*WHAT THIS TASK INVOLVES*: Could you repeat the listing exactly, leaving out the pictures?

==== EXERCISE MATERIAL ====

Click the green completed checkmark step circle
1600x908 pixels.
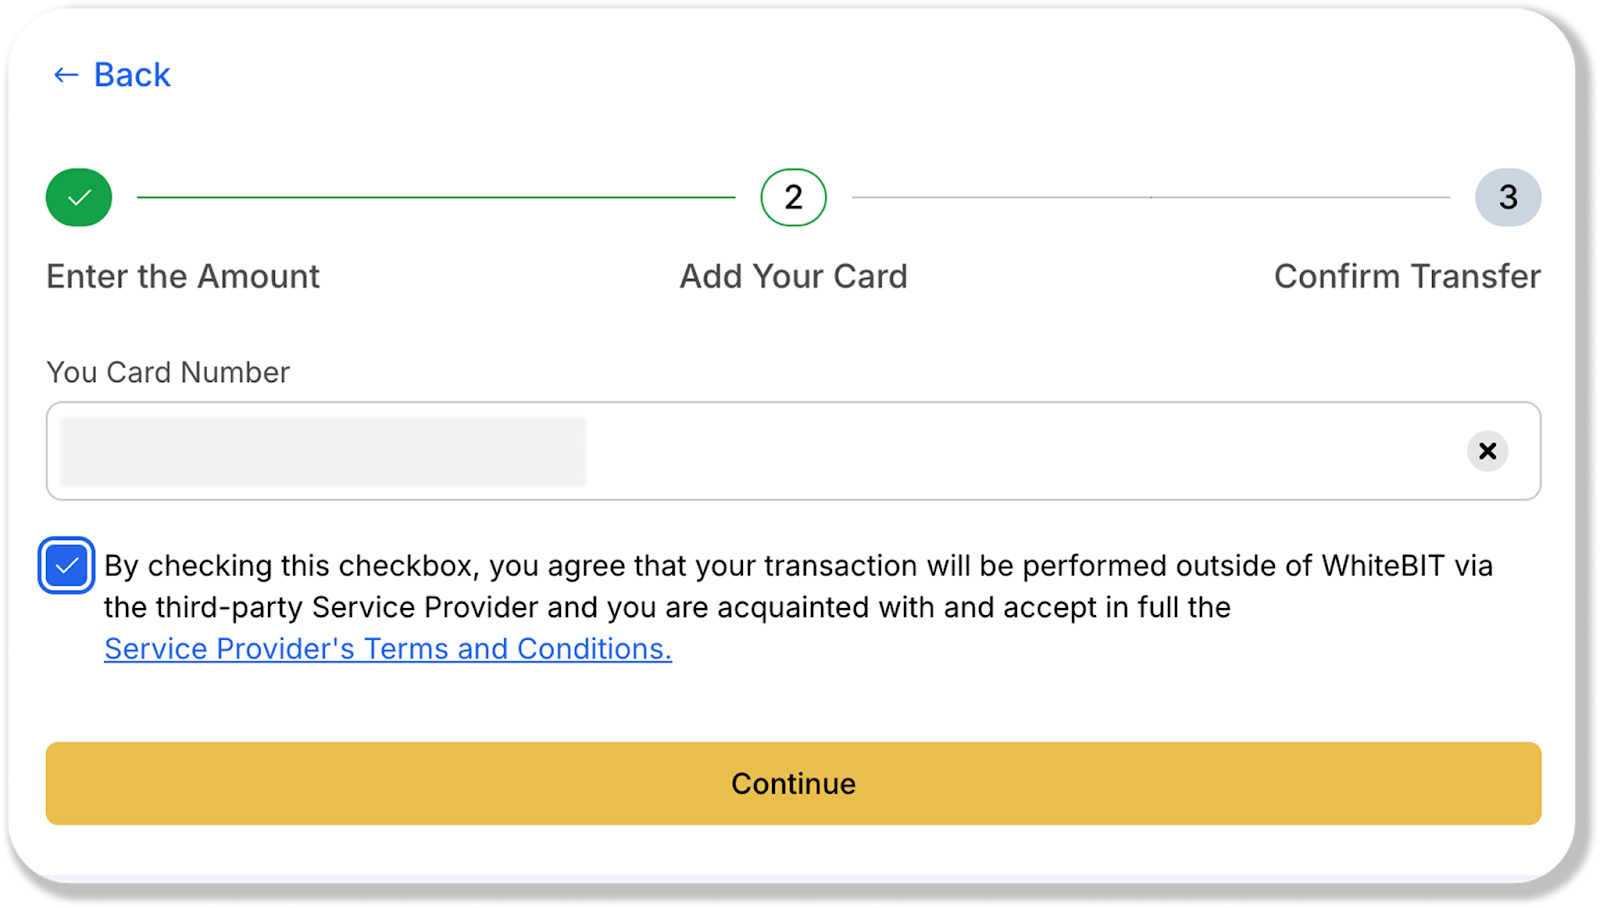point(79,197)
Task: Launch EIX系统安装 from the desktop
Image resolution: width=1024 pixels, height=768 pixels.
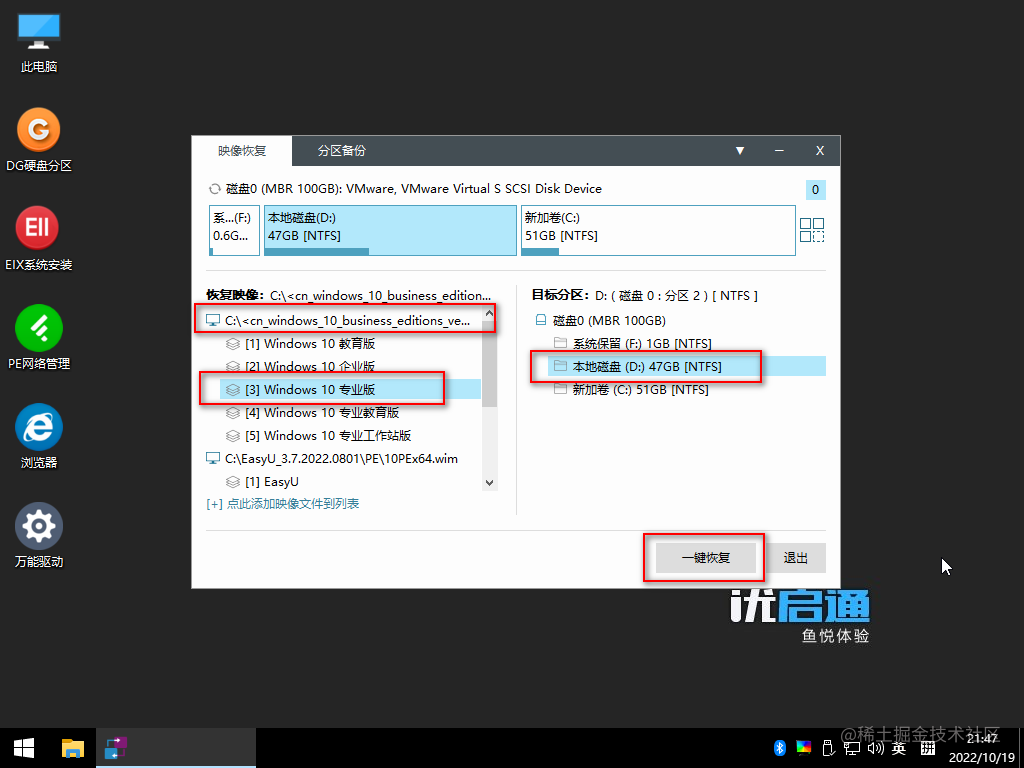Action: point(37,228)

====

*RESPONSE TO THIS EXERCISE*:
Click the green completed checkmark step circle
1600x908 pixels.
point(79,197)
Task: Launch EIX系统安装 from the desktop
Image resolution: width=1024 pixels, height=768 pixels.
Action: point(37,228)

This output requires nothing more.